── Page excerpt

Make Art, not War...
By Deanna Knutson
A soldier and an artist take risks and are confident in what they do. They imagine their strategy, see in their head what they’re going to do, and plan what should happen. A soldier and an artist have a battlefield. It could be bloody and loud right in front of their eyes, or it could be in their mind, filling it with self doubt. And they also have fears of the unknown. What will be the outcome even if they think they know?
Jackson Lain is one who risks, one who plans, and one who knows what a battlefield looks like. He is a soldier and an artist.
Jackson’s longing to join the Marines began when he was a child. During his senior year in Kenny Lake School Jackson was all military – wanting to join after graduation in 2001, but his parents wanted him to attend a year of college to see what other options he had. Taking that advice, Jackson traveled to Utah for one year of school, knowing that after that year he wouldn’t be returning so he could pursue his dream. In the summer of 2002, Jackson enlisted in the Marine Corps and had to wait five months to begin his training. Jackson spent those months working out and reading up on what one could expect in boot camp. “It’s anticipating the day of being born into the Marine Corps,” he said.
November 11, 2002 was a big day for Jackson - he was finally accepted into the Marines. But first he had to endure three months of basic training, and another three months of school before he deployed in August. Jackson was only 19 years old and he wasn’t even the youngest guy there. Jack thought about the “rumors and anticipation of what could be coming,” although to him it was exciting and something he wanted to do. Jackson traveled all around – during his first deployment as a rifleman he went to Iraq and Africa. His second deployment to Babel and Baghdad as a Team Leader was a real gratifying experience. At 22, Jackson went on a third deployment to Iraq as a squad leader for seven months; after this deployment his enlistment was over. It was an emotional time for him. “The friendships you form in those four years are strong.”
Afterwards, Jackson decided that he needed to clear his head, so he, his dad, brother, and a few fellow Marines traveled to Mexico. They surfed and camped out, experiences Jackson described as “awesome!” However, the month-long journey ended in near tragedy when Jackson and his friends were injured in a car wreck. This event changed Jackson’s future. He recovered for about one year in and out of the hospital. “I was bored out of my mind,” so he began thinking about the military again. He was actually called back up and was finally excited about something, until he failed his physical because of the injuries he received in the car wreck. “I wasn’t goin’ anywhere,” but Jackson really wanted to do something, so he bought a ticket to Mongolia. On his spontaneous two-month trip, Jackson began riding horses, trekked as much as he could, and also rode camels.
Jackson’s thoughts slowly drifted down a different path. Before the car wreck he had forgotten about art – but growing up he was always sketching, and Mrs. Van Wyhe’s art class in high school was the first he took. But during college he only managed one picture, and then it was gone. Anything artistic was out of his mind until the car wreck. Jackson’s girlfriend was also an artist, and she inspired him to take up art once again. He is now going to a five-year program in San Francisco. Jackson has developed his style; he listens to classical music for inspiration, and tries to get the anatomy right with all the details in his paintings. Jackson also says that having life experience helps with anything, in this case it’s his art, but whatever Jackson does he can do it because he knows he can.
Jackson’s goal this summer was to paint every day. He also has dreams – to be in galleries and to have his own website.
‘Make art not war’ describes Jackson perfectly. He was a soldier who held a gun, now he’s an artist who holds a paintbrush. He was a soldier who knew the face of danger, and is now an artist who can draw a face with ease. Jackson Lain is a hero to our country and a hero in our hearts.

────
── Data section

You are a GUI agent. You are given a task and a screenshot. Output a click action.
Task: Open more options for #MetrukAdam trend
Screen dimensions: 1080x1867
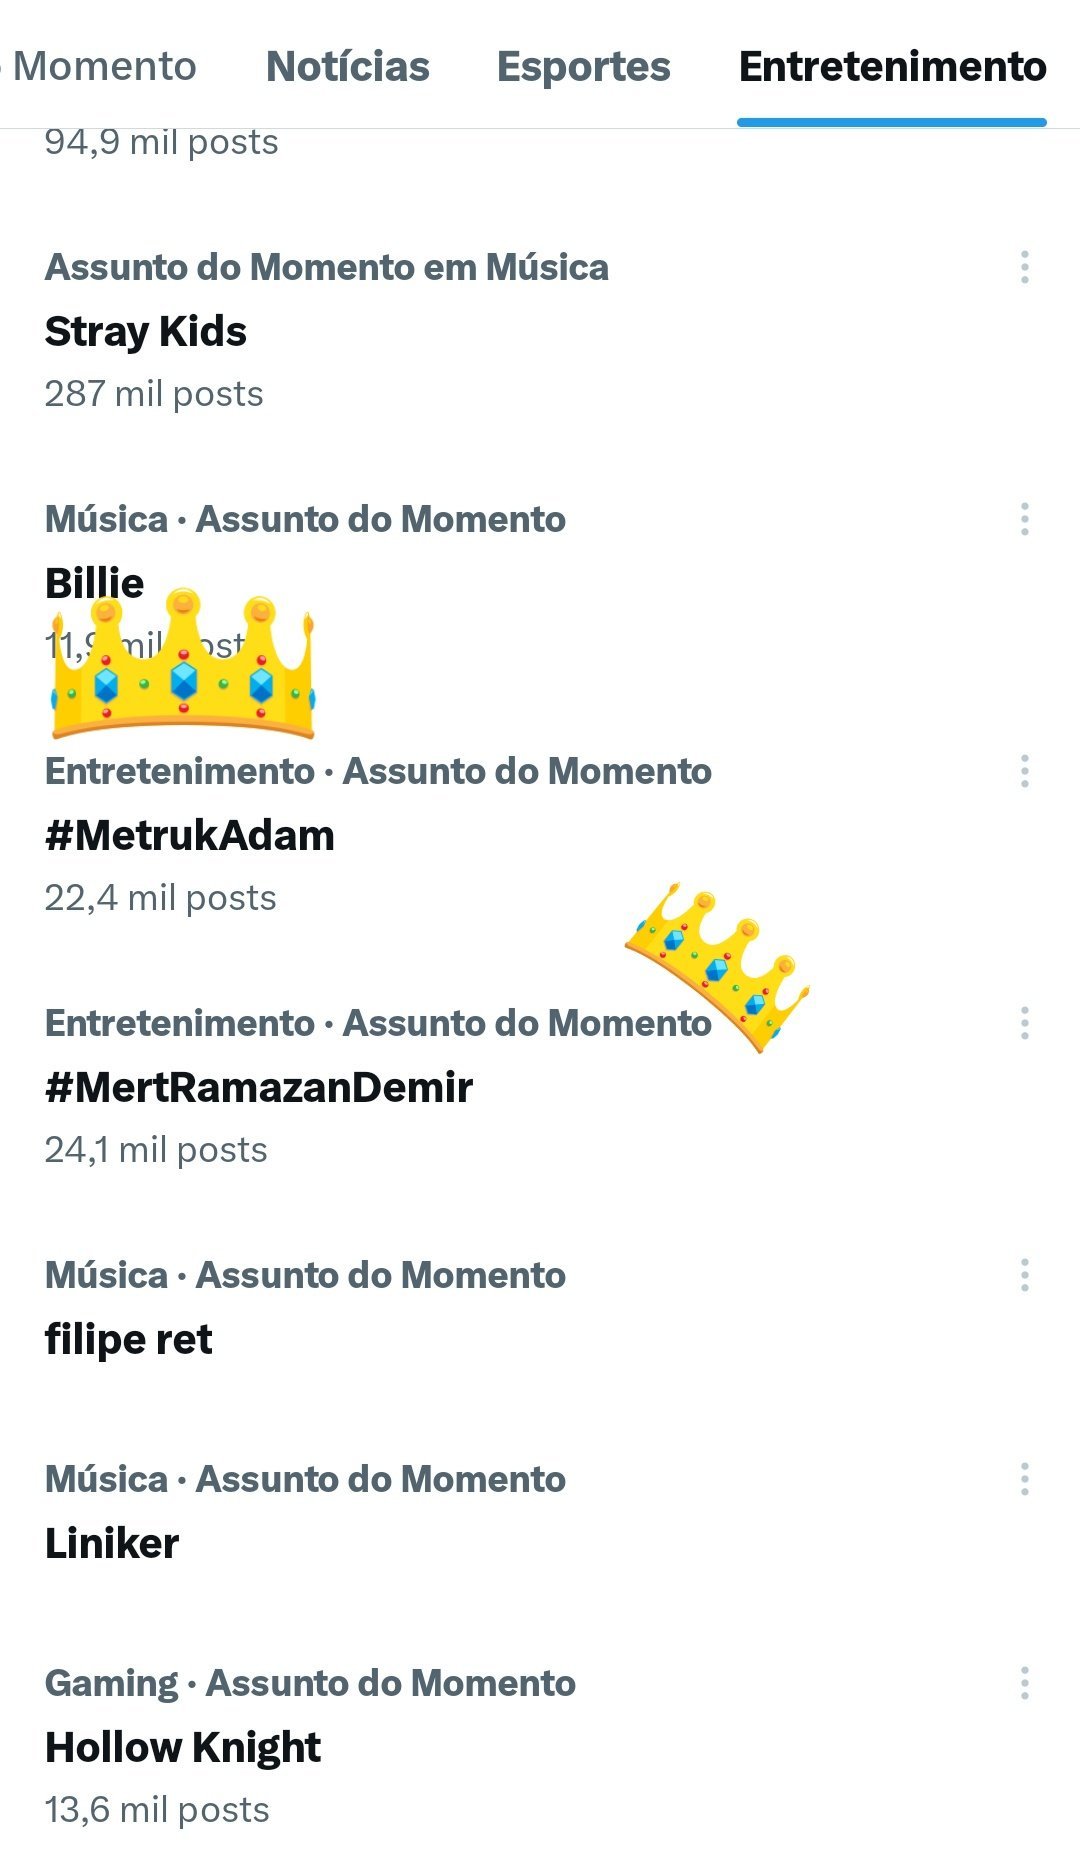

────

_Work request A_
In the article on Jackson Lain, take everything from "By Deanna Knutson" down to "and an artist." and rewrite it with "battlefield" changed to "battleground".
_Work request B_
According to the article on Jackson Lain, what program is Jackson now attending?

_Problem solution A_
By Deanna Knutson
A soldier and an artist take risks and are confident in what they do. They imagine their strategy, see in their head what they’re going to do, and plan what should happen. A soldier and an artist have a battleground. It could be bloody and loud right in front of their eyes, or it could be in their mind, filling it with self doubt. And they also have fears of the unknown. What will be the outcome even if they think they know?
Jackson Lain is one who risks, one who plans, and one who knows what a battleground looks like. He is a soldier and an artist.

_Problem solution B_
A five-year program in San Francisco.